E prossegue este relato: “a seguir ao apeadeiro, havia a PN particular da casa de Padrões, depois a de Santa Catarina, onde a última vítima foi uma jovem de 18 anos”.
O antigo diretor ferroviário recorda também “episódios de carros de bois a que o comboio limpara a traseira e um motociclista que o comboio arrastou umas centenas de metros, na sua frente”.

Em suma, “as Passagens de Nível eram uma realidade múltipla e extensa do convívio mal resolvido da via férrea com um tráfego viário cada vez mais intenso e a criação descontrolada de atravessamentos da via sem condições mínimas de visibilidade, proteção e segurança”.

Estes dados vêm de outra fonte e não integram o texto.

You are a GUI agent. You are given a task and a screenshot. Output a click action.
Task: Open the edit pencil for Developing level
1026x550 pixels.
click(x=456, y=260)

Entretanto, no Diário da República de 29 de Agosto de 2003, foi publicada a Resolução do Conselho de Ministros nº 139/2003 que previa a “Intervenção no troço Porto-Régua, com eletrificação, novos sistemas de sinalização, telecomunicações e comando de tráfego centralizado”. Com isso, iriam terminar as mortes (por acidente) na linha, mas também acelerar as viagens e dar mais conforto aos passageiros.

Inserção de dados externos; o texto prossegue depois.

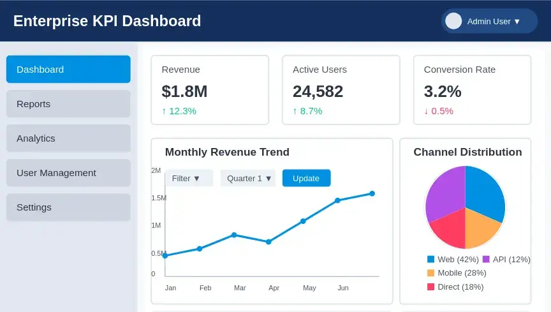Click the Update button
Viewport: 551px width, 312px height.
click(306, 179)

Mas o processo, além de demorado e burocrático, não foi totalmente do agrado de Duarte Xavier de Campos, na altura diretor de transportes da CP, que viveu de perto e dirigiu o projeto que eliminou as Passagens de Nível existentes entre Ermesinde e Caíde de Rei. “Conheci administradores exemplares, mas também conheci outros recrutados pelas poderosas máquinas dos partidos para cumprirem, em obediência aquilo que era mais conveniente para quem os nomeava”, acusa.
VIAJOU COM O PAPA
À parte esse desabafo, o engenheiro relata episódios e eventos felizes ocorridos ao longo da sua carreira nos Caminhos Portugueses (CP).
A sua grande devoção religiosa fez com que sentisse de forma especial a viagem de comboio do Papa João Paulo II, no último dia da sua visita oficial a Portugal em 1982. Essa vinda ao nosso país foi para cumprir a promessa de rezar em Fátima como forma de agradecimento por ter sobrevivido ao atentado de que foi vítima em 1981.

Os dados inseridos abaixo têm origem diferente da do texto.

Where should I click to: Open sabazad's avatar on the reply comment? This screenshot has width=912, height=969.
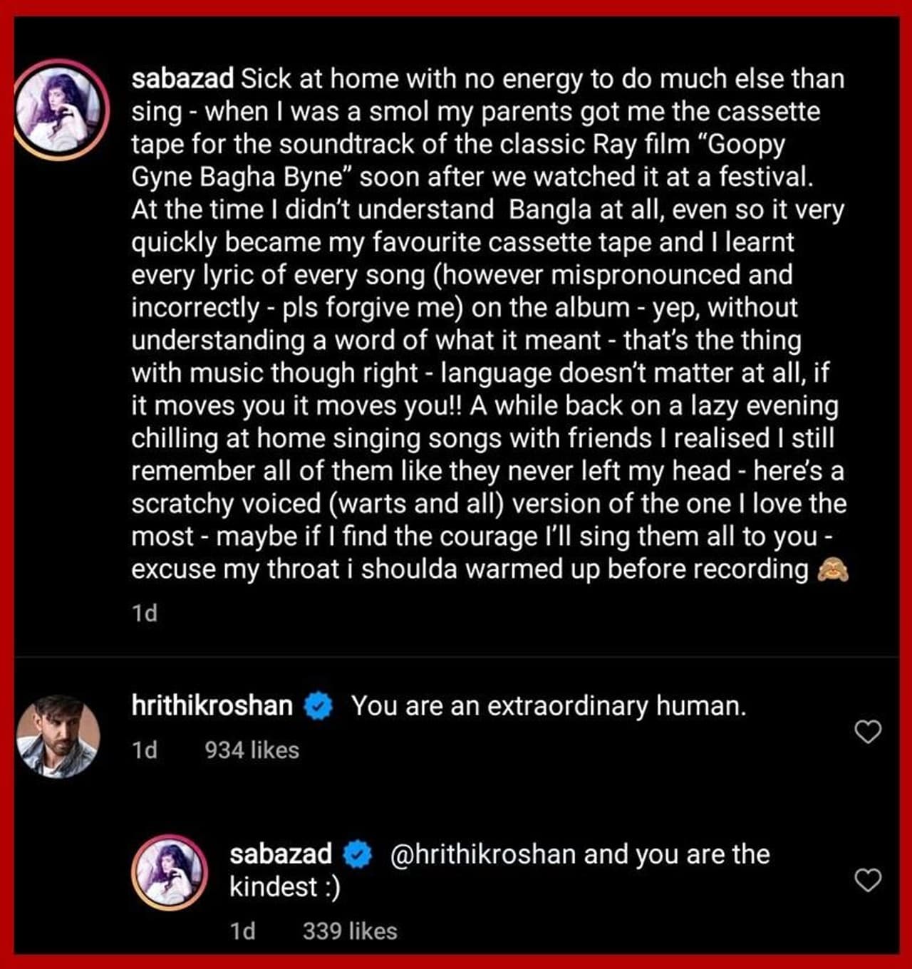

O antigo diretor recorda que “o programa da visita Papal foi extenso e acabou por incluir uma ida ao Santuário Mariano do Sameiro, em Braga”. Estando previsto no Programa como meio de transporte alternativo e de recurso, caberia à CP, por razões climatéricas, o honroso papel de transportar o Papa, entre Coimbra e a Estação de Braga. Foi no dia 15 de Maio de 1982”. A responsabilidade de fazer parte dos serviços que providenciaram esse transporte e viajar junto de João Paulo II, foi para Duarte Xavier de Campos algo de inolvidável e que realça com emoção. Essa religiosidade está igualmente patente na forma como tem vivido a construção da nova igreja da sua freguesia natal, que tem acompanhado com regularidade.